1) The Washington Military Department (hereafter "WA-MD") shall ensure that all
officers and enlisted persons in the national guard, the state guard and any militia of the
state of Washington shall be trained in those laws of the United States and the laws of
nations that pertain to the protections and guarantees of human rights and obligations
placed on the United States and members of its armed forces by treaty and by the law of
nations, including in particular the legal obligations for the capture and treatment of
prisoners. Such training shall include, but not be limited to the rights, obligations, and
principals flowing from the Geneva Conventions (US ratified 1955), the UN Convention
Against Torture (US signed 1988, ratified 1990), the International Covenant on Civil and
Political Rights (ratified 1992), the US War Crimes Act of 1996, etc. Washington State
shall allocate sufficient funding to provide such training as part of its regular and
mandatory training of officers and enlisted persons.
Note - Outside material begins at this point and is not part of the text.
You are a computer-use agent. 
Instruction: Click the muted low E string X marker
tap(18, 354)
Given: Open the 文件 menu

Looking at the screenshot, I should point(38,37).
The training shall consist of a
biweekly session amounting to no less than 10 hours of classroom instruction and clinical
teaching over the course of a year (via role play, applied exercises, case studies, and
discussion of governing treaties and documents); or similar regimen as determined by the
Adjutant General. The instructor(s) shall be widely regarded by legal scholars and
military practitioners as having a reputation for strengthening the legal prohibitions
against torture.
2) WA-MD members shall report to the Governor and State Adjutant General, in a timely
manner, violations of human rights law by US citizens that they are privy to, consistent
with the rights and obligations laid out in their training, the Uniform Code of Military
Justice, and RCW 38.38.
3) Any WA-MD member who is penalized for upholding the human rights law of nations
or a human rights treaty of the United States shall, at the discretion of the Governor, be
given legal assistance by the Washington State Government as permitted under Federal
and State law and shall be considered for State honors consistent with his/her service
record.
The recitals and provisions of this Bill are severable.